I could say something about the crowd jeering the Vanderjerk on his one field goal of the day, and how he had a little smirk on his face afterwards, that pathetic wisp of goatee pushed up by his chinstrap, and how he must have felt after the game, when he realized that those snide 3 points were all that the Colts were going to have that day, and that that easy little kick was his last of the season.
I could say something about Tom Brady throwing the ball to half the offense, and only not giving the other half completions because they were linemen and would have been awfully confused if a football had ended up in their hands. Throwing to Corey Dillon, and David Givens, and Daniel Graham, and Christian Fauria, and Kevin Faulk, and Troy Brown, and Patrick Pass, and who the hell didn't he throw it to? And when he wanted a second touchdown, to put the game securely away, he ran it in himself, spiking the ball in the endzone, just emptying his lungs into the frozen air and pumping his fist so hard to the skies that it popped his shoulder pad a little out of place, like Derek Jeter after a homerun if Derek Jeter was one third the man that Tom Brady is and actually knew how to do a fist pump without making it look, with apologies to my gay friends, totally gay.
I could say something about Tedy Bruschi going in like a bulldog and just taking. the ball. away. Just going in with his arms and his hands and pushing off the ground with whatever part of himself was on the ground to get leverage and taking a big stop and saying, "No.
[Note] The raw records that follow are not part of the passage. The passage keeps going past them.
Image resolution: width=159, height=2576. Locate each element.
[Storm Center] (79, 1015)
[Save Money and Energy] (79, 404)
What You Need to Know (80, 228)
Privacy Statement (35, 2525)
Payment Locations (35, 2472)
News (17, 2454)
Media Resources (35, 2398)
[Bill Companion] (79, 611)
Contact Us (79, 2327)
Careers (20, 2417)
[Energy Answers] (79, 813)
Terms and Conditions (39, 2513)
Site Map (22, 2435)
No, I'd like that ball." Rhodes had caught the ball, there was no reason for the Patriots to have it, but Bruschi just went in and took it away and rose up afterwards with the ball in his hand, yelling like a boxer who'd just won the prize fight, and maybe in a way he just had.
I could say something about all the signs that the fans had made, all the clever and mocking signs that football fans usually bring to games, and that dry New England wit fosters so nicely, but how the best one of all was just large black lettering on a white piece of posterboard and how it said, simply and succinctly and perfectly, a handwritten slap in the face of the all-time single-season touchdown leader who would not have a single touchdown today, "YOU CAN'T WIN HERE."
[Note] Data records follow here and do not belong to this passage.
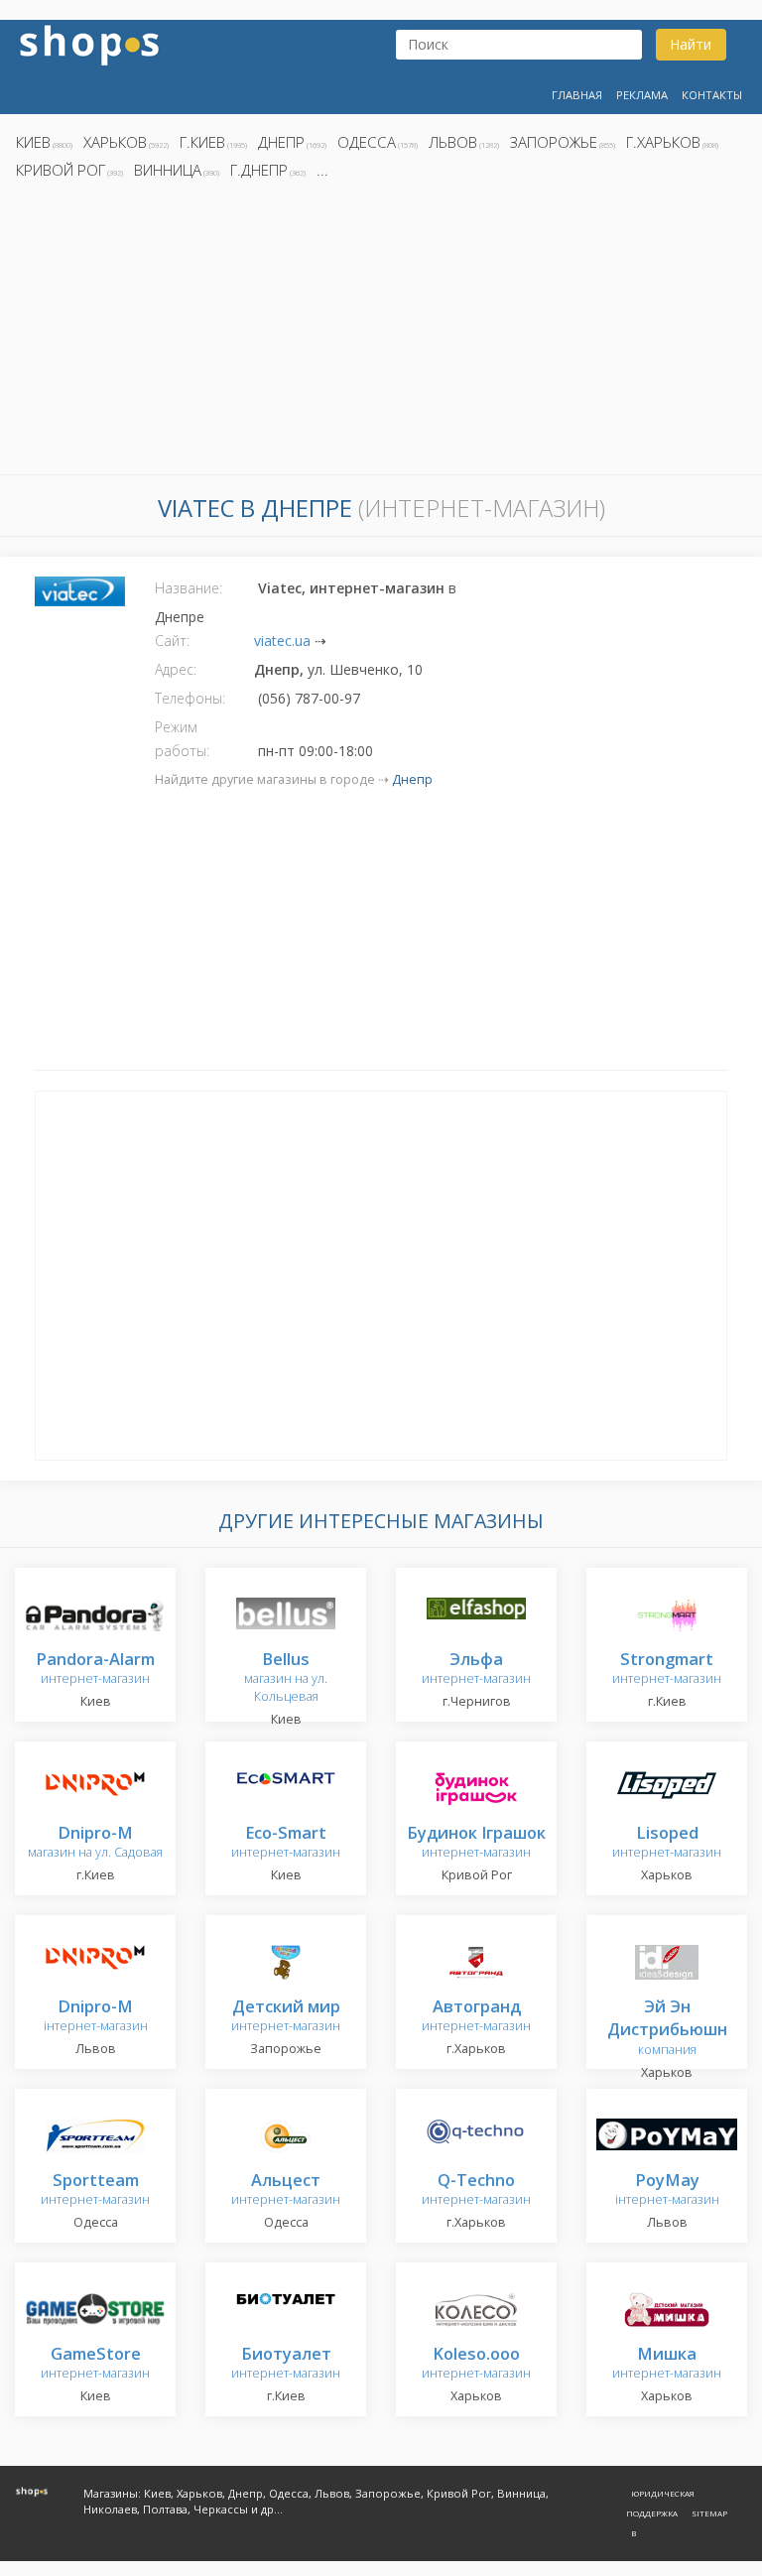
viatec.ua (282, 640)
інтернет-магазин (96, 2016)
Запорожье (553, 142)
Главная (577, 94)
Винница (167, 170)
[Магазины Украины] (89, 43)
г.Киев (202, 142)
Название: (188, 588)
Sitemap (709, 2513)
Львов (453, 142)
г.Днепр (259, 170)
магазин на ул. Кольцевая (285, 1678)
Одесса (366, 142)
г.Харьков (663, 142)
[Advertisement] (381, 332)
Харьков (115, 142)
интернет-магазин (95, 1669)
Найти (690, 44)
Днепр (281, 142)
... (322, 170)
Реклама (642, 94)
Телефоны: (190, 698)
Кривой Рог (60, 170)
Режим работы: (182, 738)
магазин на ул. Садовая (95, 1843)
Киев (33, 142)
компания (667, 2028)
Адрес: (175, 669)
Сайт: (172, 640)
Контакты (712, 94)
So I guess I could write about all that, but in the end it was one beautiful game with one beautiful final play, and I can say that in one paragraph and a couple of photos.
Because the very last play of the game was a desperate Manning throw to the endzone, which made it to the endzone but directly into the hands of angry, prideful, beautiful Rodney Harrison, and then the ball was going out of the endzone and onto the sideline along with some very happy Patriots and Peyton was doing that weird smiling grimace he does right before he gives it up and lets his whole face collapse, and I was pumping the air and Trevor's shoulders with my Patriots pillow, yelling and yelling and yelling, and it wasn't the 7th game of the ALCS or the 4th game of the World Series, but by god it was good.
By god, it was beautiful.
And you know what, I'll wax lyrical if I fucking want to. Because I did hardly any homework this weekend in the orgy that is playoff football, and I'll be doing it all tomorrow on my day off (thank you Mr. King), and this was a wonderful fucking game against the Indianapolis fucking Colts with their unstoppable fucking offense, and if that isn't reason enough for some florid writing then I don't know what is.